Once inside the first section is wide and spacious, but this soon narrows right down in the centre section where there may have been problems with stability resulting in extra lining being applied. The most notable feature is the sheer amount of ochreous mud that fill large sections and threatened to suck off boots. We were unable to exit the eastern end of the tunnel due to the depth of the mud significantly exceeding that of our wellies.






It was hard to see the tunnel mouth




















Narrow section





Roof problems










Stones coated with lime from the water seeping into the tunnel





One of the two refuges, still with wooden flooring





Towards the flooded eastern end
​


----------



## Lightbuoy (May 11, 2009)

This is a nice looking tunnel -love the shape 

Nice work TB -thanks for posting.


----------



## sallybear (May 11, 2009)

Nice tunnel, love the shots.


----------



## mcl (May 11, 2009)

Great photos and report - particularly like the photo of the stones.


----------



## TK421 (May 11, 2009)

hmmmmmmmm.....mud. Like this one, cool tunnel shape, well done Tarboat


----------



## klempner69 (May 11, 2009)

Excellant photography...love the tunnel at the near end of report.


----------



## BigLoada (May 11, 2009)

Thats a lovely tunnel Tarboat, and your lighting is first class!


----------



## sheep21 (May 11, 2009)

What a nice little tunnel just left to nature.

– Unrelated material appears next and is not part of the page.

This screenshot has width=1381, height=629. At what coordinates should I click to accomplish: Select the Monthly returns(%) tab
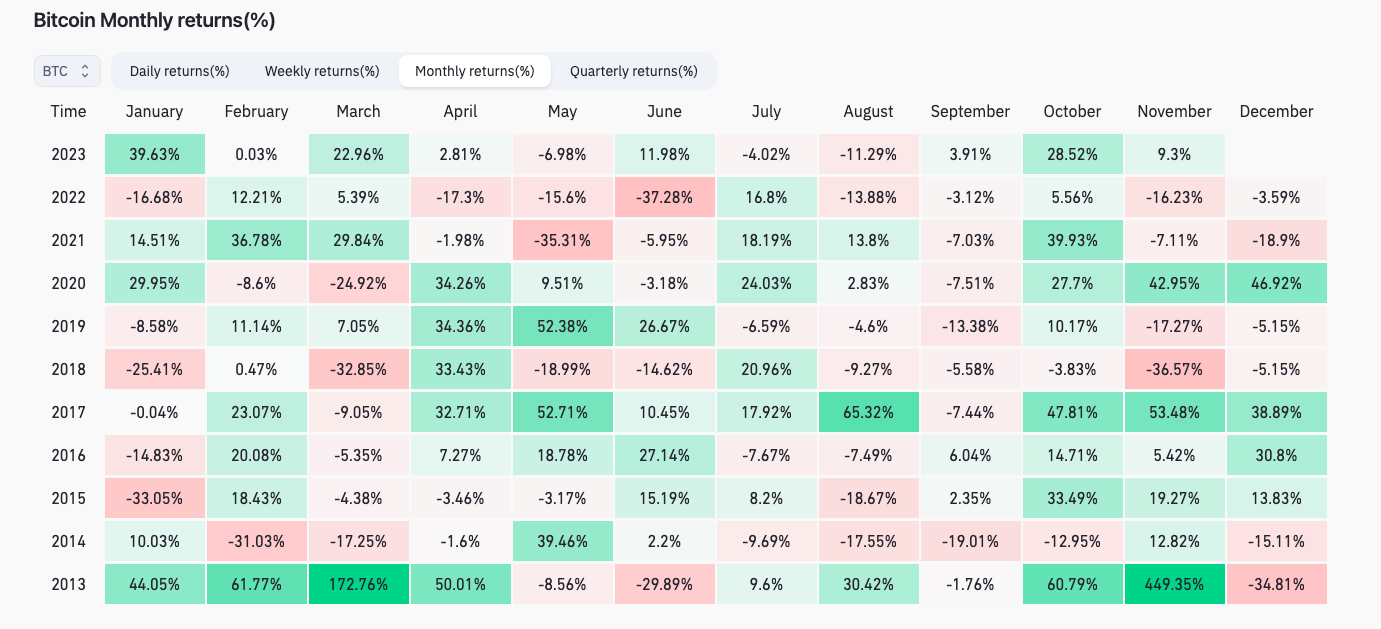click(475, 71)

still, when you mentioned mud....

[ame]http://www.youtube.com/watch?v=Vt6xGqk0F0U[/ame]


----------



## RedDave (May 20, 2009)

Trubshaw's Tunnel was one of my epic fails. I found out about this place from a photograph of the tunnel entrance on geograph.co,uk. I visited it while staying in Buxton last year but, wearing only shoes (one of which got sucked off, but I recovered it) was unable to enter the tunnel, and got only a few poor quality shots of the entrance. Obviously you went better prepared than me.


----------